One piece of wisdom I received from an illustrator mentor was that it would take about 5 years to establish a freelance art business after graduating from college. I thought, ambitiously, it would take me less time--maybe 2-3 years. Since I had graduate school under my belt and some experience with private art commissions, I thought I would start gaining clients. As long as I maintained my website, social media presence, and regular submissions to art annuals, I thought I was on the path to success. Rarely does life go according to plan.

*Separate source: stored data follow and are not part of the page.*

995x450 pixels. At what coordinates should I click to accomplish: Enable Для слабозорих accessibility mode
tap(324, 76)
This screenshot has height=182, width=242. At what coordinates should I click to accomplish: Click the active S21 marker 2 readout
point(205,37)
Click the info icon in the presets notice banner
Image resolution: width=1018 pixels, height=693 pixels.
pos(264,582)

It took me about 2 years to find a day job. By "day job", I mean an hourly position that pays the bills as I develop my freelance illustration career. At this point, my personal/freelance artwork does not provide a source of income. I wanted to beat the 5-year trajectory for establishing a freelance business. I went into a master's program believing it would be a fast pass to employment, but such is not the case. For me, building a freelance career boils down to employment experience. I dove straight into graduate school from undergrad and put my priority on academics, portfolio-building, and school-related activities. I ended up with a Master's degree, but my ability to find employment was far from mastery.

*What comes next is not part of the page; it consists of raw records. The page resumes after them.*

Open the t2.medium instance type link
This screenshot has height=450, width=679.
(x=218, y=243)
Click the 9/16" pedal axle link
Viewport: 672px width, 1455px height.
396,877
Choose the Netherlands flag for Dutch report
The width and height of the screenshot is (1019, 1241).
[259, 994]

The struggle for employment is a reality for many, many recent graduates, but it can still feel like you're the only one failing at employment. I would like to show you some of my own statistics, which I hope won't be depressing for young job-seekers, but rather provide a realistic outlook:

Candice's 2015-2017 Somewhat Accurate Employment Statistics

Percentage of Application Rejections/No Response:

95%

Percentage of Applications Resulting in Interviews/Art Tests:

11%

Percentage of Applications Resulting in Employment:

5%

Total Number of Job/Internship applications: 102

Application Positions Types:

Graphic Design/Illustration: 66

Food Service/Retail: 15

Concept Art/Production Art: 9

Teacher/Faculty: 5

Internship: 5

Art Director: 2


Looking at these statistics and knowing what I know now about job applications, I would give this advice to my younger, recently-graduated self:

  • Apply to local positions as much as possible

    • This is especially true for walk-in applications.You have a far greater chance getting a temporary position locally than on job board websites where your application could get lost among the thousands that apply.

  • Send more Thank-You Letters to Interviewers

    • Seriously, I got two commissions out of sending a thank-you letter with an envelope that had a little illustration on it. More importantly, interviewers are people too.

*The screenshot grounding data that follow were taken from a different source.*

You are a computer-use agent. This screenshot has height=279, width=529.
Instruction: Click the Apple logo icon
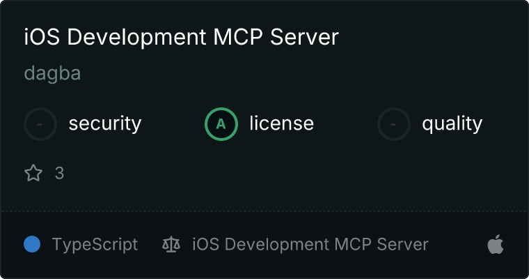(495, 245)
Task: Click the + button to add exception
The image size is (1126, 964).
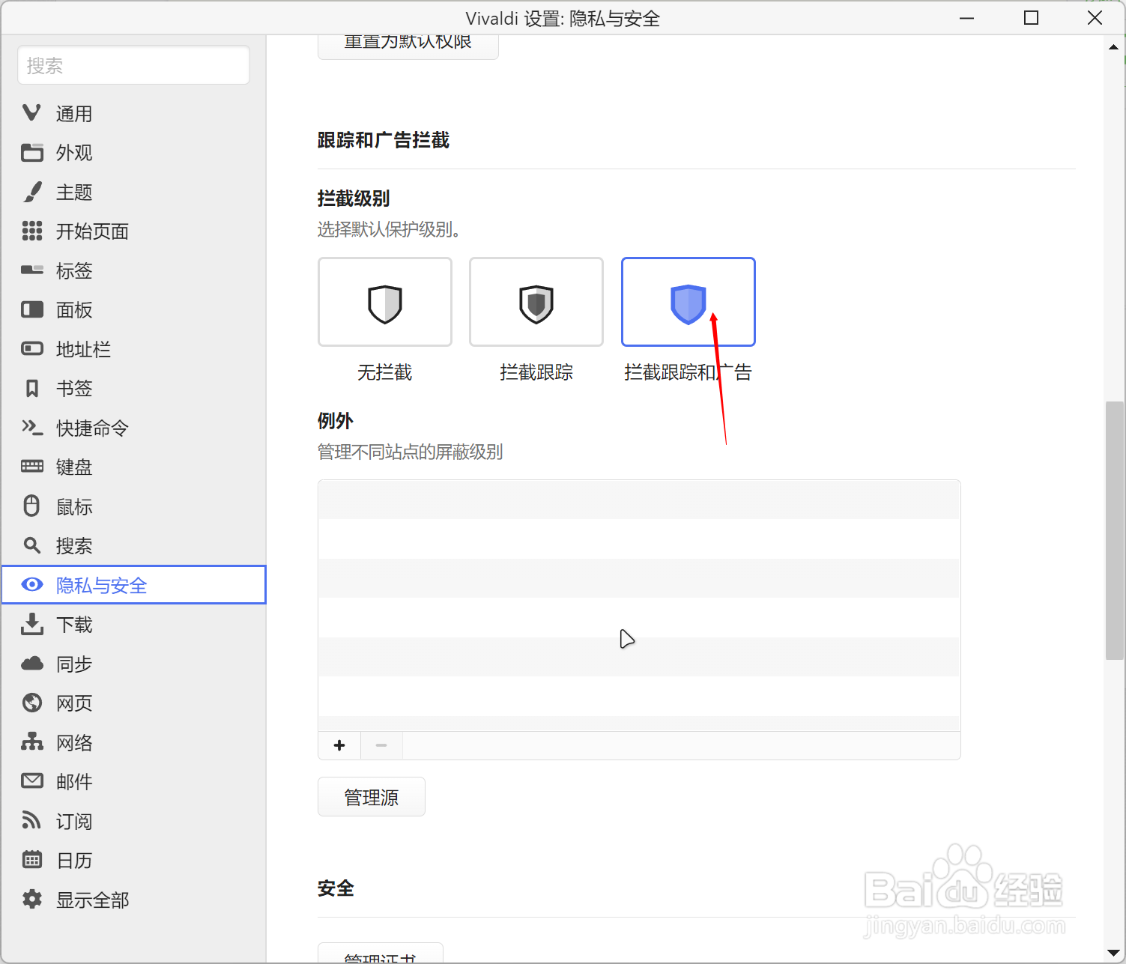Action: pos(339,745)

  • Apply to more portfolio-only applications

    • While it is important to submit a carefully crafted cover letter, look for applications that only require emailed portfolio submissions or a "One-Click" application. If you have a solid portfolio, you will find more success with those applications since the position will depend more on your ability than on your job experience, which you simply don't have if you are like me. Also, these applications are super fast. Once you have an account set up (and filled out), websites like Linkedin and Ziprecruiter often have one-click apply options. Of course, make sure to read all of the application guidelines to see if a cover letter or resume is required for a given job.

  • Think of a day job as your first step toward a freelance career.

    • There are plenty of artists who quit their day job and lead successful freelance careers. This is reasonable for those who have been working their day job for at least 3-5 years and have a decent following for their art outside of their day job. I would not advise this for recent graduates. I think any job experience is good job experience. For me,  a handful of part-time jobs and being currently employed with a day-job is bringing me closer to my goal of a self-supporting art career. I'm learning valuable skills that can transfer to running my own business when the time comes.